The key principle for organizations looking at rewards is to say ‘we value you’. It is important to check the differentiating factor (tangible and intangible) that makes an organization better to work at than the competition and also if this differentiating factor is still relevant in the current scheme of things.
When a business changes, as many have in the last 2 years, it is critical to refresh or reinvent the culture that led people to join the organization in the first place. Well-being, micro rewards with increased frequency, public recognition, human engagement, the small moments – we are already seeing businesses doing a total 180 on their people strategy, and it’s just the start.
Let us look at some of the distinguishing areas that will be critical in building a Total Rewards strategy for 2022:
Building a Strategic Total Rewards Operating Model
Enterprise changes are shifting organizations’ priorities, thus forcing total rewards to restructure the rewards package, adjust compensation plans, and price & negotiate salaries for new-to-world roles.
To strategically manage rewards in a changing enterprise it is important to restructure the Total Rewards Operating Model to engage the business, develop critical skills, and measure success.
The restructuring of the operating model for enterprise change will enable educating the business partners about Total Rewards topics enabling them to make informed trade-offs and focus on priority problems. It will also help to develop roles that enable collaboration & best-practice sharing and designating Total Rewards managers as network connectors within a distributed function.
We will also see organizations investing in assessing Total Reward’s impact on enterprise objectives by using metrics that align to the function and organization’s priorities and leveraging workarounds in the face of data challenges, such as building internal partnerships and accessing non-traditional data sources.
With each enterprise change, the organization’s work and priorities shift. The three most common changes that require Total Rewards to act are:
- Culture change – Total Rewards must restructure rewards packages to reflect HR strategy
- Restructuring – Total Rewards must adjust compensation plans to reflect new talent priorities
- Market expansion – Total Rewards must price and negotiate salaries for new-to-world roles
Market rewards will continue to be important for employees in an uncertain world. Motivator rewards will support enhancing employee experience, act as a differentiator and align employee and organisational goals and purpose.

Sustainable Well-Being Support
Many organizations boosted well-being support for employees during the pandemic. Difficult circumstances for many led to nearly half of the workforce looking to their organization’s well-being program for support.

▸ ASSIGNMENT:
Resume the passage on Total Rewards strategy for 2022, picking up after its last sentence. The records that follow are separate material and have no connection to the passage on Total Rewards strategy.

▸ DATA FOR REVIEW:

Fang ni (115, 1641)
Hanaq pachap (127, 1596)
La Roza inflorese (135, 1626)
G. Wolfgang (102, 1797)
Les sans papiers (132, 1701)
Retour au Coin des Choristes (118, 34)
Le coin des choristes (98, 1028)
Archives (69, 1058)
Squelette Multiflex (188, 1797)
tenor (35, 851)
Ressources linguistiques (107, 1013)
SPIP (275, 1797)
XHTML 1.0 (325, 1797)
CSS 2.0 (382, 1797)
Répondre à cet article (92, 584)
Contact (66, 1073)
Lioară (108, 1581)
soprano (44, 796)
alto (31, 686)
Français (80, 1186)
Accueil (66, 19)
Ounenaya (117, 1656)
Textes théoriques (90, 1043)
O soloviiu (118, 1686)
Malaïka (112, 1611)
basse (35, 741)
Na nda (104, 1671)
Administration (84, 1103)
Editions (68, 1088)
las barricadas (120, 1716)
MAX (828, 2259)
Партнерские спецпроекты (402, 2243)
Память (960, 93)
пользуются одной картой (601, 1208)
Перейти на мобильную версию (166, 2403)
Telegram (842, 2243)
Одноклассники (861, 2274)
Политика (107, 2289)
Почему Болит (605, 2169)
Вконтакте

▸ WRITTEN RESPONSE:
Hence it is all the more important for the organizations to offer a comprehensive well-being program that responds to all facets of the individual, from the physical to the emotional, and address some of the new burdens that emerged over the past year, such as homeschooling.
In order to provide well-being support that works in 2022 and beyond, organizations and their total rewards leaders must:
- Commit to help employees cope with emerging and exacerbated stress factors like suffering from anxiety, home schooling, etc. even after the pandemic ebbs. We already see some organizations offering mental health support, flexible working hours or paid time-off to take care of children or elderly parents, reimbursement of child care expenses, enrolment of children in free online summer camp during school holidays, etc.
- Personalize support to meet varied employee needs. For example, a working parent trying to manage home schooling on top of a job has different needs than those of a single employee who is feeling lonely. Organizations can take specific steps to achieve alignment between support and demand
- Establish programs, processes and guidance that enable discussion of uncomfortable topics. These efforts should empower, but not force employees to discuss subjects they may otherwise be nervous to bring up, either because they perceive the topic as being historically stigmatized, contentious, too personal or a mix of all three
Customer-Centric Reward Experience
While thinking about a compensation philosophy, it is important to consider culture, employee value proposition, strategic goals, market competitiveness, internal and external equity and pay for performance. For example, customizing pay as per each business segment, recognizing top contributors by paying them above market, considering salary increases as an important pay-for-performance vehicle.
There are many different approaches towards administering pay, ranging from highly structured approaches to very flexible ones. The most prevalent and distinct salary structures are traditional grades, broadbands, pure market pricing, and hybrid structures.
To maximize impact, organizations need to not only design new reward offerings but also curate a new, customer-centric Reward experience for employees.
Listening to employees’ needs is critical. The ROI of listening pays off in terms of an appropriately allocated Total Rewards investment coupled with a consumer-grade approach, all of which shapes a desirable employee experience. Connecting employee experience to productivity, retention, or growth metrics shows the value of these change and communication investments.
Final Thoughts: There will still be businesses who will be questioning the ROI on rewards, but in this new world, I think the biggest question is what is the cost of NOT offering both tangible and intangible rewards.
As we move to a post-pandemic world, adaptive Total Rewards plans are critical to operating successfully. When organizations take a holistic view of Total Rewards and align their approach (and investment) to strategic priorities and workforce needs, organizations enhance the employee experience and drive success.
This creates a win-win and is essential to not just operating but thriving after the crisis and being able to withstand the next watershed moment.
Note: The views expressed herein are solely personal and do not reflect the views of the organization they represent.